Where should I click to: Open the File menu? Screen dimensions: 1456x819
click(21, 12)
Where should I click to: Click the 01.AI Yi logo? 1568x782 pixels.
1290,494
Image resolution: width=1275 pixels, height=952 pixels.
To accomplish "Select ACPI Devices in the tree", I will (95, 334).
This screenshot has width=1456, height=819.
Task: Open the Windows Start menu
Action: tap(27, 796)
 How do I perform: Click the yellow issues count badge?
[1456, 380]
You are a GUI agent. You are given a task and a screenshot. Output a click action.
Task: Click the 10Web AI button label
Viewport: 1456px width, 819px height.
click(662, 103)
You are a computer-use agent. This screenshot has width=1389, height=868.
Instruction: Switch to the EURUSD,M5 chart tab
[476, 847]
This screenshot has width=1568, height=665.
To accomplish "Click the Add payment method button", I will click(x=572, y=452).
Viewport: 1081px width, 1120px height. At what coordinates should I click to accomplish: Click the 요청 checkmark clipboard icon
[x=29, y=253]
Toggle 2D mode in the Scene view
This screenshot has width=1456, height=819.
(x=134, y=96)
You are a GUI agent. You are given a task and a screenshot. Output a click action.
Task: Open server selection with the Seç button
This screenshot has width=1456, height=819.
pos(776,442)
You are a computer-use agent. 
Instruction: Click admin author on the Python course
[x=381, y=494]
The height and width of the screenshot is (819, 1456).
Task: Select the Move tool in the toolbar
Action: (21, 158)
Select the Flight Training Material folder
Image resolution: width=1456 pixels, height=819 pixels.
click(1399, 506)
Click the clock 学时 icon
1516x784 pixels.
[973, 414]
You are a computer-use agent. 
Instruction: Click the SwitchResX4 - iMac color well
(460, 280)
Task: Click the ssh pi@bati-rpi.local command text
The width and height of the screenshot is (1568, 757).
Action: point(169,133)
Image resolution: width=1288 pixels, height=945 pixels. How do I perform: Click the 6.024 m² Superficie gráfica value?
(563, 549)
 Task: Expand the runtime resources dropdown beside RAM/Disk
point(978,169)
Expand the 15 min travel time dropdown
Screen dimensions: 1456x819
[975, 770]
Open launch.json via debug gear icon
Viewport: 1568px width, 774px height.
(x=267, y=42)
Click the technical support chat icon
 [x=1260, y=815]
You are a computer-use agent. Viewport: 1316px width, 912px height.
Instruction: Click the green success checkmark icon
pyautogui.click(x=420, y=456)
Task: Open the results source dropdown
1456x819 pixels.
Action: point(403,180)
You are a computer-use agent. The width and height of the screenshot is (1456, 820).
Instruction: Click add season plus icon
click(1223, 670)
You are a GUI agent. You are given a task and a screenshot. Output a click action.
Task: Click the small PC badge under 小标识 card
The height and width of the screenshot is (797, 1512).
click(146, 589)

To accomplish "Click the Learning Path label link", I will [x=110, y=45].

*-*-*

:: Problem requirements ::
Which lines run from the one containing "Task: Expand the" to the end of the data? Output them exactly, with nothing added.

:: Output of the exercise ::
 Task: Expand the runtime resources dropdown beside RAM/Disk
point(978,169)
Expand the 15 min travel time dropdown
Screen dimensions: 1456x819
[975, 770]
Open launch.json via debug gear icon
Viewport: 1568px width, 774px height.
(x=267, y=42)
Click the technical support chat icon
 [x=1260, y=815]
You are a computer-use agent. Viewport: 1316px width, 912px height.
Instruction: Click the green success checkmark icon
pyautogui.click(x=420, y=456)
Task: Open the results source dropdown
1456x819 pixels.
Action: point(403,180)
You are a computer-use agent. The width and height of the screenshot is (1456, 820).
Instruction: Click add season plus icon
click(1223, 670)
You are a GUI agent. You are given a task and a screenshot. Output a click action.
Task: Click the small PC badge under 小标识 card
The height and width of the screenshot is (797, 1512).
click(146, 589)

To accomplish "Click the Learning Path label link", I will [x=110, y=45].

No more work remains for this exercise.